LA JUSTICE DES HOMMES EST TOUJOURS UNE FORME DE POUVOIR
Autre temps, autres personnes. Accusé de détention d’arme blanche, un sociologue monte à la barre, bien décidé à renverser l’audience à son avantage. L’arme en question est un simple Opinel de collection, banal, pas exactement inoffensif certes, mais que la définition légale assimile davantage à un outil qu’à une arme. Dans son bon droit, sûr de sa rhétorique, l’homme a décidé d’assurer seul sa propre défense. Suprême prétention, affront majeur apparemment pour la Justice, qui va faire les gros yeux à l'insolent et le gronder comme un garçonnet pris en flag de vol de confiture. Nous voilà bien dépités. Et malheureux de notre très arrogant troisième pouvoir. A ce stade d’ailleurs, l’on est en droit de déplorer que Depardon ne s’engage pas davantage. Au contraire, le cinéaste esquive en ne livrant pas les délibérés des dernières affaires exposées, dont celle-ci. Certes, le choix (anti-)esthétique de la caméra fixe, très proche des visages, présentant les accusés en légère contre-plongée, semble placer le documentariste du côté des prévenus. Et l’on se doute bien que trois petits mois de tournage ne lui auront pas suffi pour développer un dispositif plus élaboré (ni d’ailleurs pour se faire totalement oublier des sujets filmés, chose qui, on imagine, a dû influer sur le comportement de certains). Reste, et c’est certainement le seul reproche que l’on puisse adresser au film, que la répétition des plans, heureusement sauvée par la diversité des cas, peut parfois lasser.
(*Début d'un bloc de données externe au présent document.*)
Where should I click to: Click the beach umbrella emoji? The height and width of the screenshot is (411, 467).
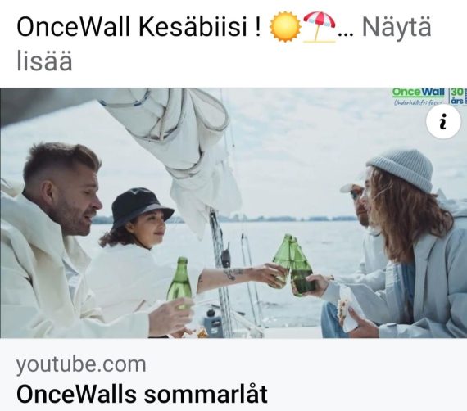pyautogui.click(x=320, y=27)
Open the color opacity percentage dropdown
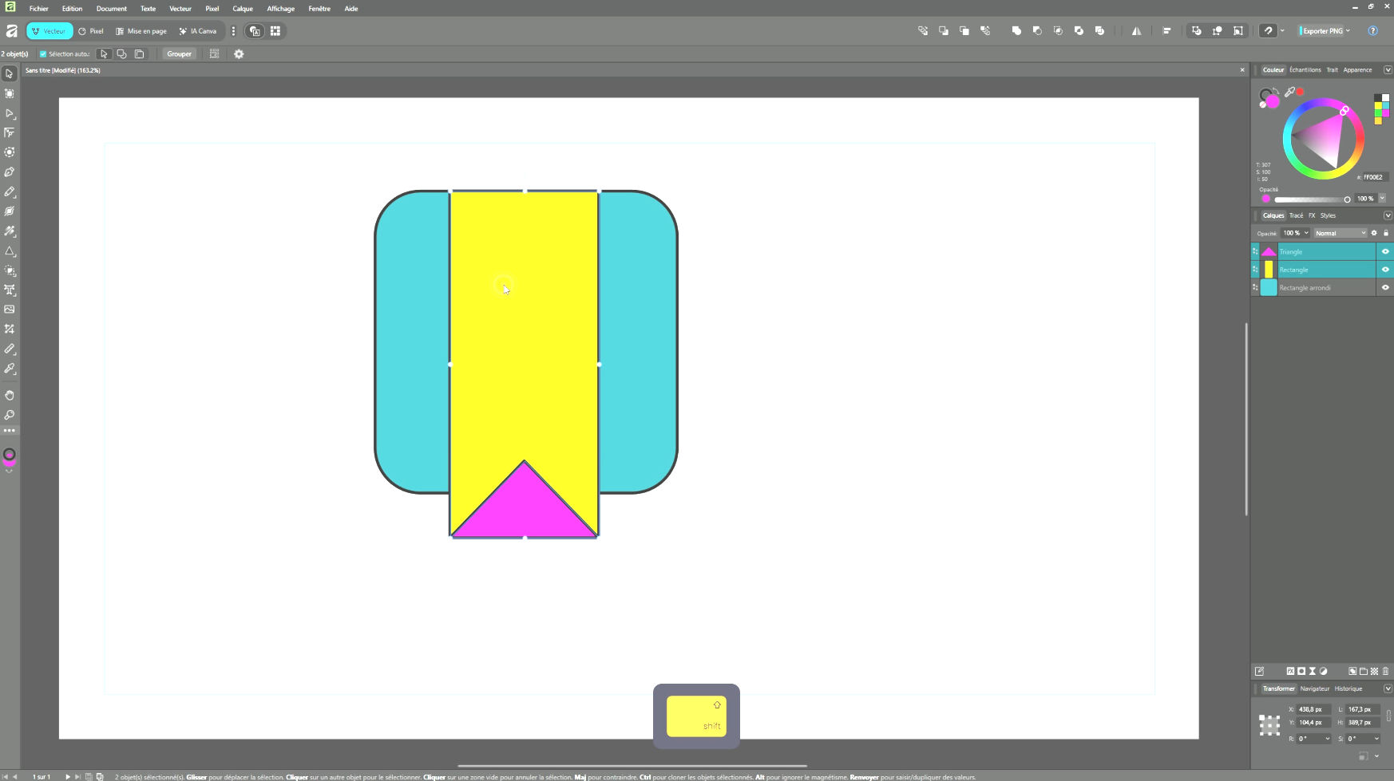Screen dimensions: 1394x781 tap(1382, 199)
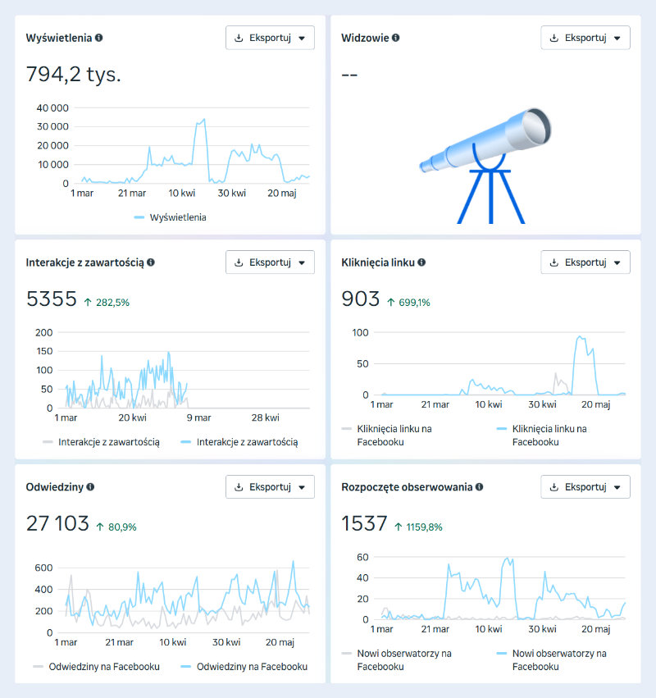The image size is (656, 698).
Task: Click the info icon next to Odwiedziny
Action: pyautogui.click(x=90, y=486)
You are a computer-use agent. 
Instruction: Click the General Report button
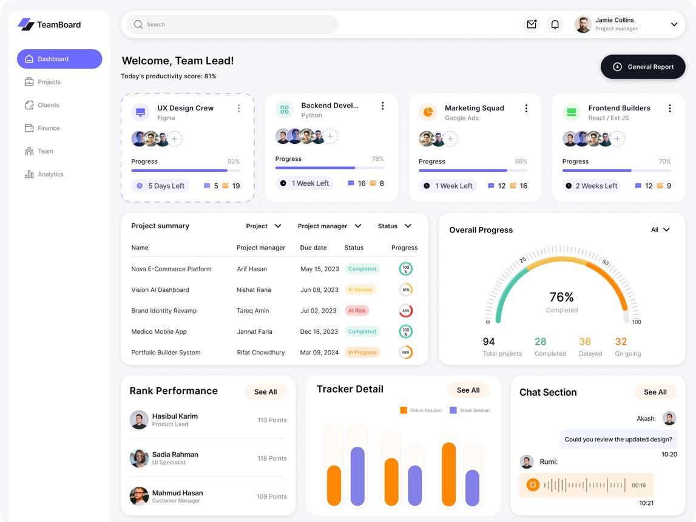[x=643, y=67]
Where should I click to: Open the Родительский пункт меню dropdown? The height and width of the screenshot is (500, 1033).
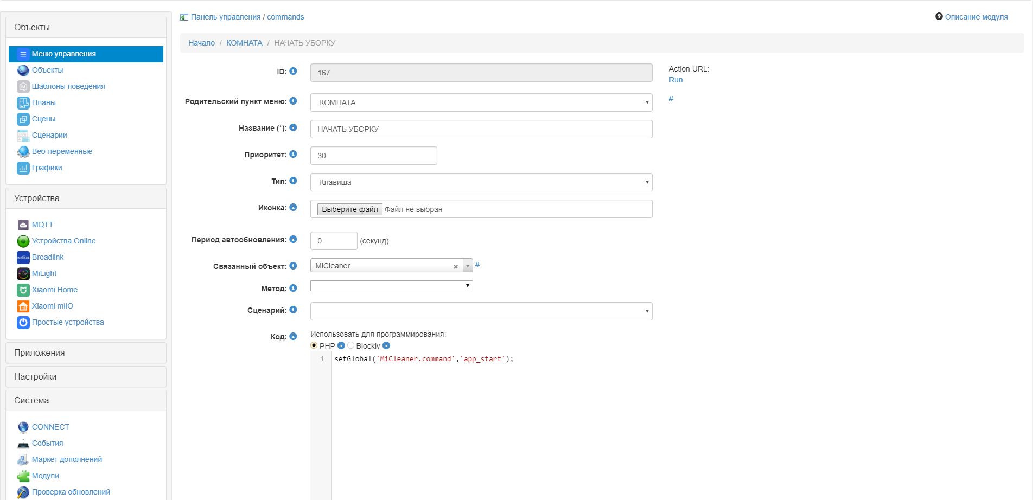(481, 102)
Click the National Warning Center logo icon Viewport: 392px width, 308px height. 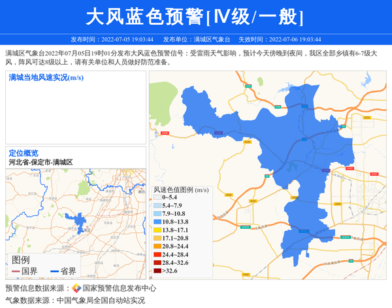click(x=76, y=288)
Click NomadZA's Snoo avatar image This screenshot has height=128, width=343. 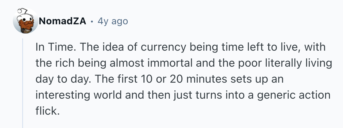click(x=25, y=21)
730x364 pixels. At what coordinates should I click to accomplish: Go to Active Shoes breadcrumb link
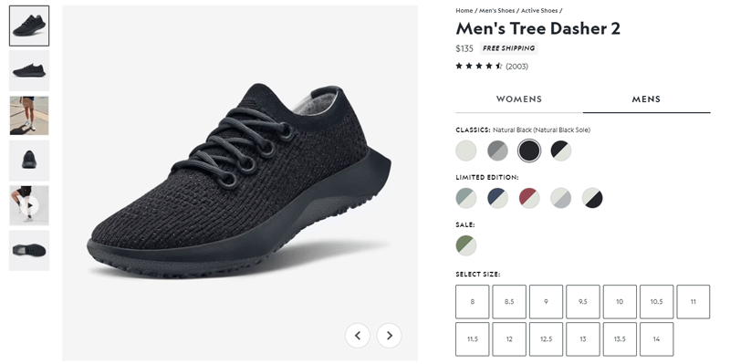539,10
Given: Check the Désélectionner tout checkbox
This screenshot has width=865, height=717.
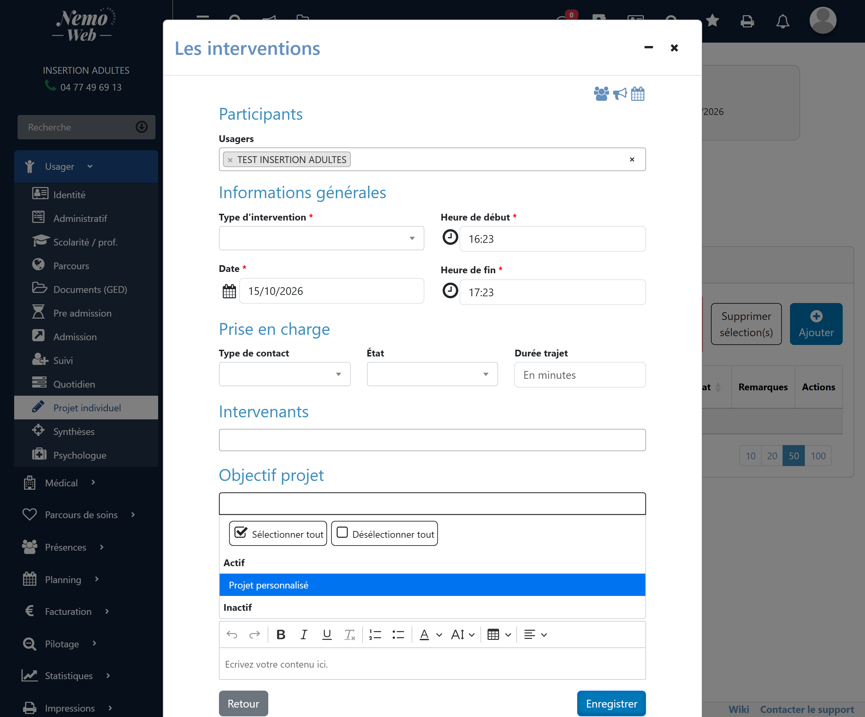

Et laisser sortir le spectateur frustré. Une frustration regrettable, mais compensée par une insistante impatience d’en débattre. Du cinéma citoyen, en somme?
En savoir plus
Le baromètre commercial de Raymond Depardon est au beau fixe. Parallèlement à la sortie de son nouveau documentaire, Arte Vidéo réédite en DVD six de ses précédents films: Délits flagrants, Reporters, Faits Divers, Urgences, San Clemente et 1974, une partie de campagne pour 25 € pièce. Pas encore rassasiés? Alors filez avant le 28 août à l'Hôtel de Ville de Paris (29, rue de Rivoli dans le 4ème arrondissement), pour y contempler le travail photographique de l’infatigable bonhomme sur les Jeux Olympiques, de Tokyo à Moscou. Si après tout cela votre bourse n’est pas encore vide, les 352 pages du livre de l’expo sont disponibles aux éditions du Seuil, pour la modique somme de 35 €.